Screen enclosures have two types of roofing choices. A pool cage screen enclosure has screened panels across the roofing beams, allowing sun to pour into the swimming pool area. In contrast, a screen room has a solid ceiling or roof, typically translucent panels. Direct sunlight will not reach through the solid panels, but offers a radiating light feature at it bounces off the roof material.
Many enclosure shapes are available for matching the architecture of the surrounding home. A dome shape provides a roof with a soft curve covering the entire pool. A gable shape gives the enclosure a sharp peak at the roof's center line. Mansard styles create a flat, middle roof area, with side walls attaching to angled panels connecting to the flat roof. A shed shape attaches to the side of a home. The roof juts out in a downward angle and attaches to a side wall. Hip styles offer four angled roof sides, culminating with a middle roof peak.
The side paneling can vary in installation spacing. The support beams can be spaced at nine, 10, or 11 feet wide. The larger spacing offers clear views through the screen material without the support beam obstruction. Screen material varies in strength. Areas that receive snow and ice should consider a thicker mesh for withstanding the winter elements. Additionally, thicker support beams should be installed for snow and ice regions, as well as hurricane-prone areas.

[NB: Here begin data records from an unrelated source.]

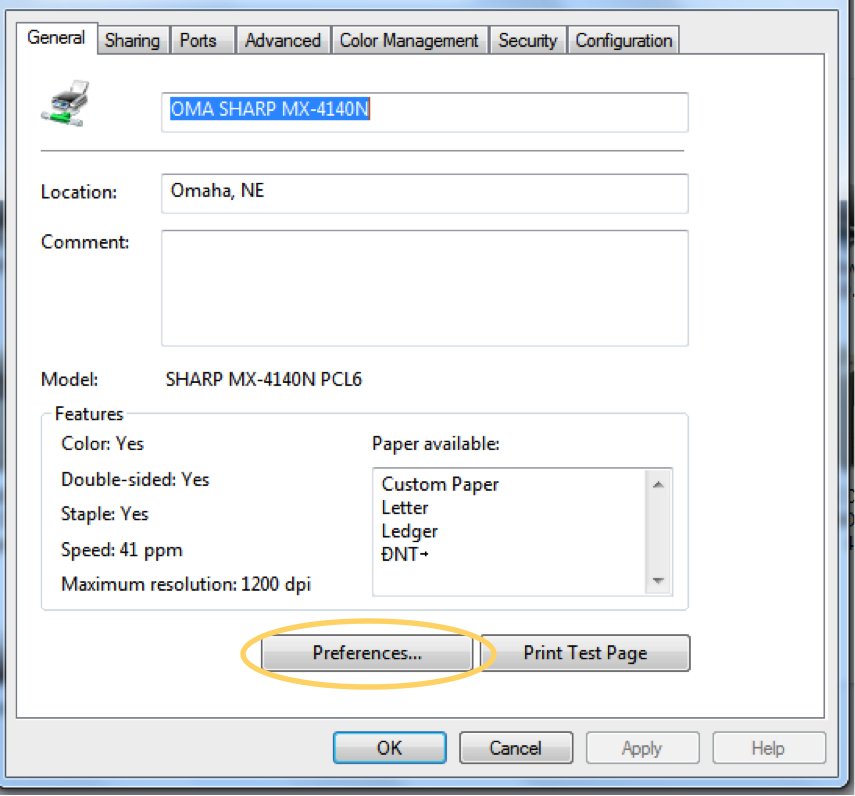Open the Security tab
The width and height of the screenshot is (855, 796).
point(527,41)
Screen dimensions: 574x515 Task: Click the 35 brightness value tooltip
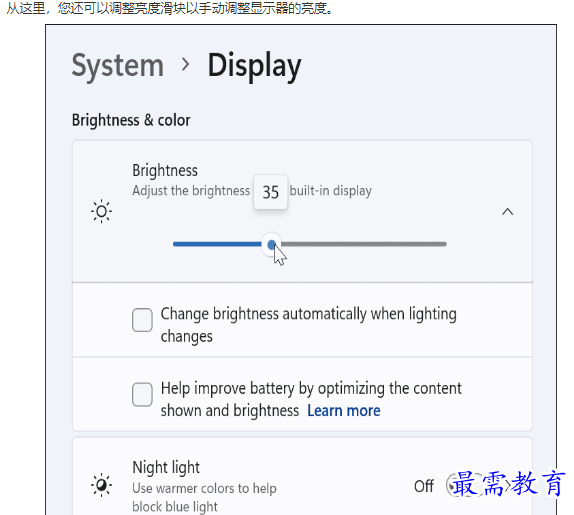pyautogui.click(x=271, y=192)
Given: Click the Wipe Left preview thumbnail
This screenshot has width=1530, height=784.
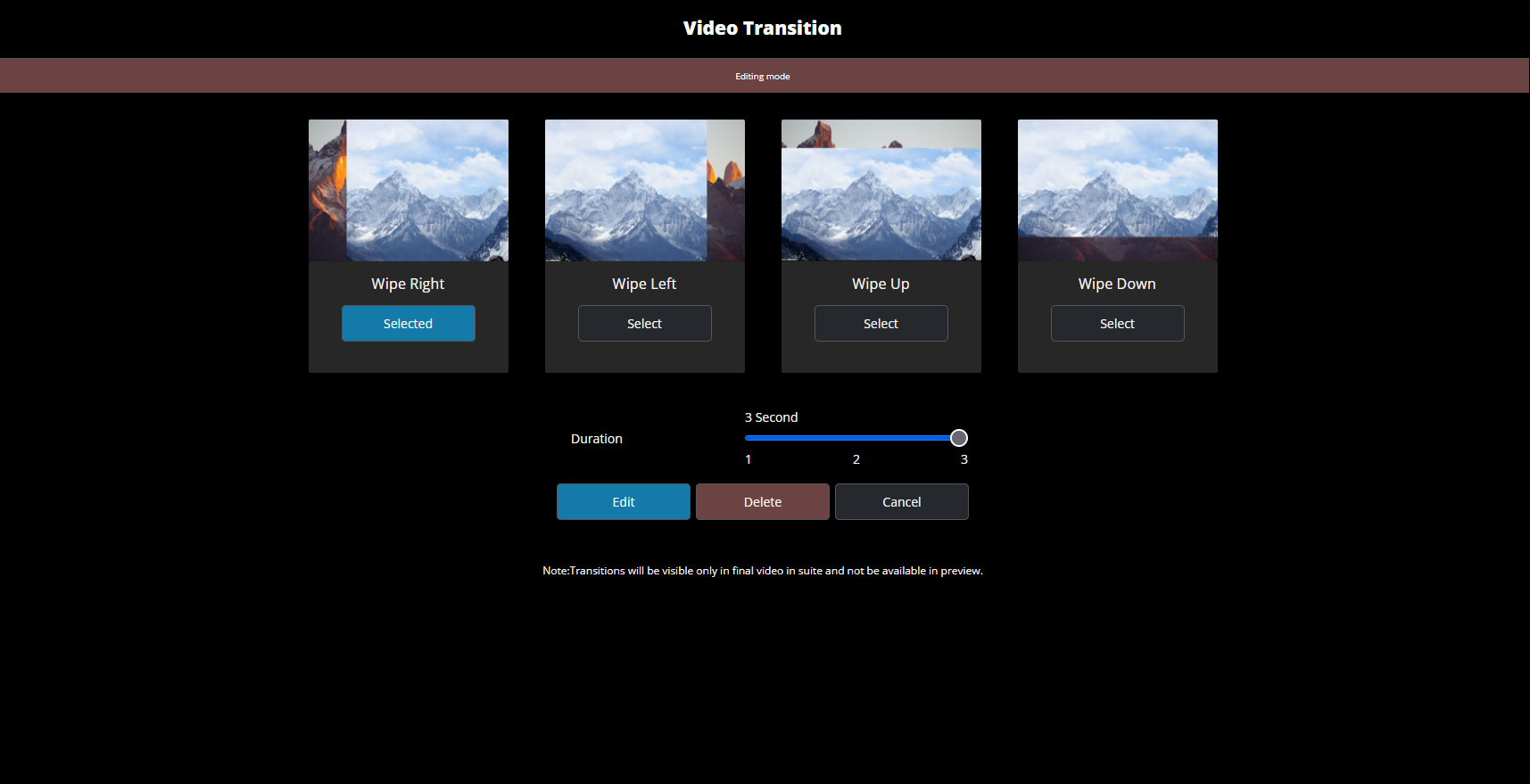Looking at the screenshot, I should [644, 190].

Covering the pool with a screen enclosure saves on cleaning costs. Cleaning can take a few hours if a pool is extremely dirty from debris floating on the water's surface. Even if a pool hasn't been used recently, a homeowner can usually use an enclosed pool immediately.
A sturdier screen enclosure, such as a thick beam and mesh combination, is more expensive than a lightweight installation. However, the homeowner will save money over the years with a sturdy enclosure, especially if the weather elements are constantly battering the material.